# WHAT YOU SHOULD DO:
In the records below, find the line that holds "The width and". Restate it and every later line exactly, stopping at the end and skipping pictures.

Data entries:
____

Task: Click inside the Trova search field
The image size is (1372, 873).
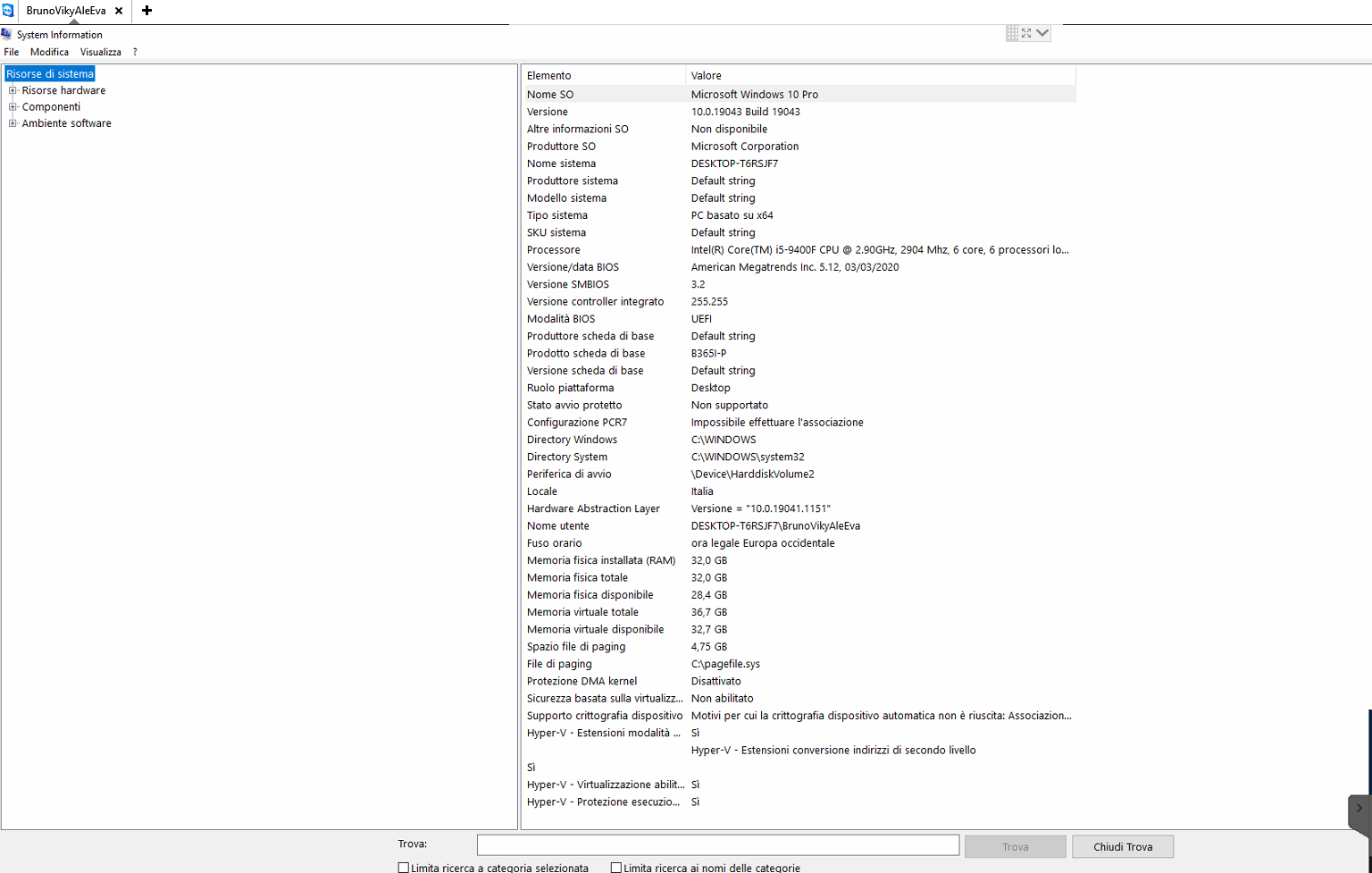Action: 717,845
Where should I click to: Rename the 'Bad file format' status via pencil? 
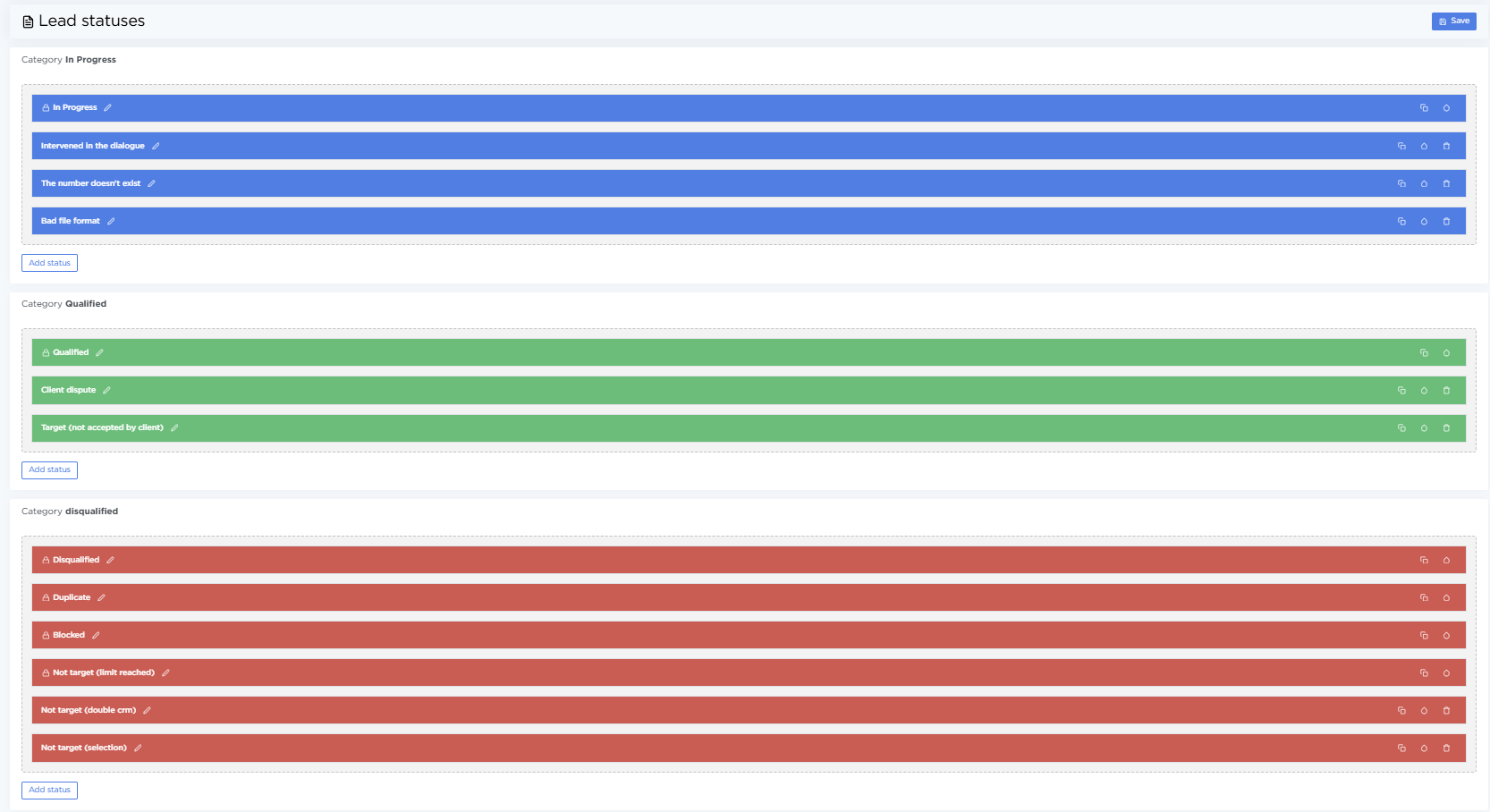tap(111, 221)
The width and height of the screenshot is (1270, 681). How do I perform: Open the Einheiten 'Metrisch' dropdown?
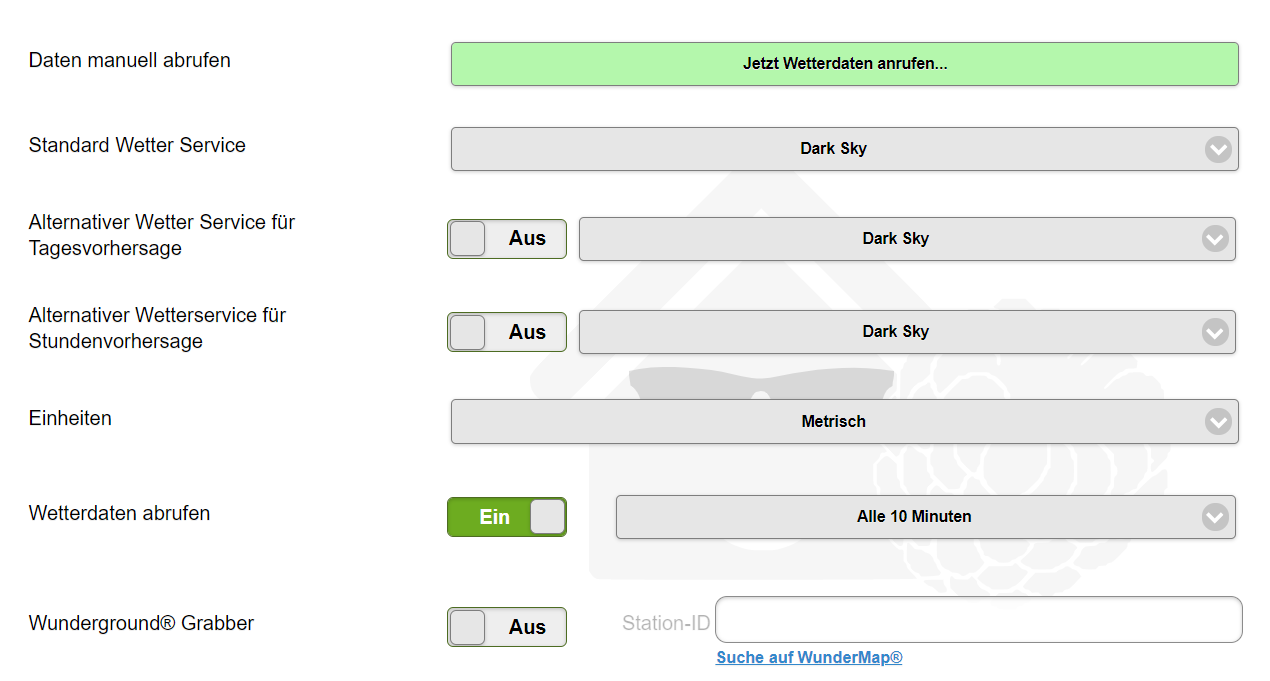click(x=832, y=422)
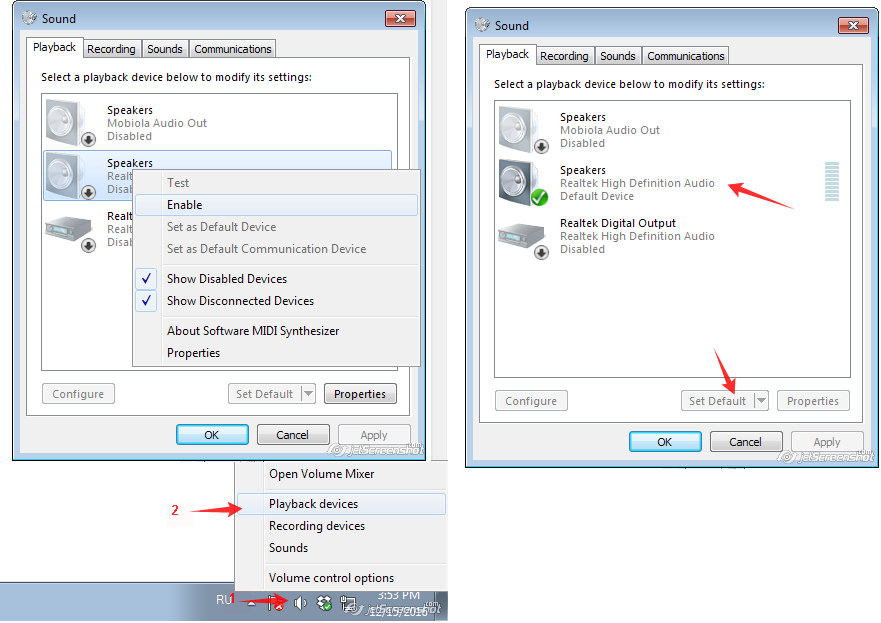Click the Dropbox icon in system tray
The height and width of the screenshot is (623, 881).
(x=324, y=603)
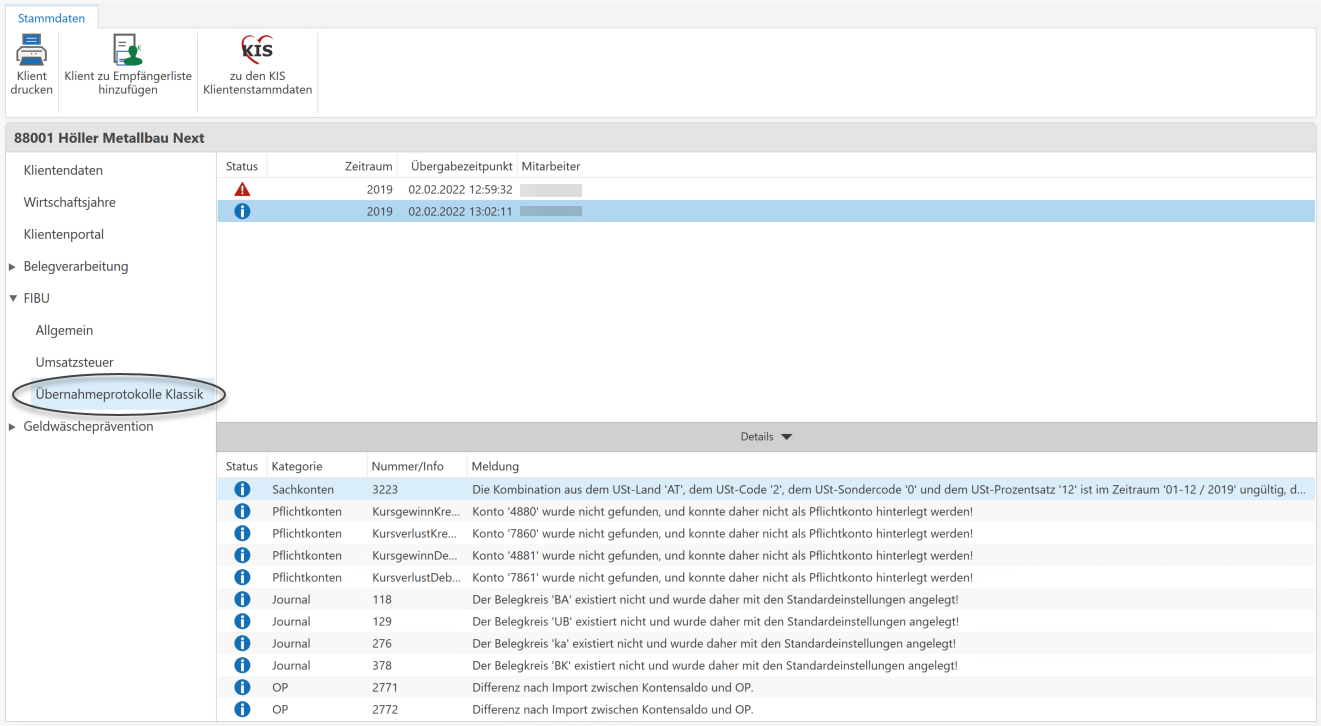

____

# OUTPUT FOR THIS EXERCISE:
The width and height of the screenshot is (1270, 681). How do I perform: Open the Einheiten 'Metrisch' dropdown?
click(x=832, y=422)
Click the Dropbox icon in system tray
The height and width of the screenshot is (623, 881).
(x=324, y=603)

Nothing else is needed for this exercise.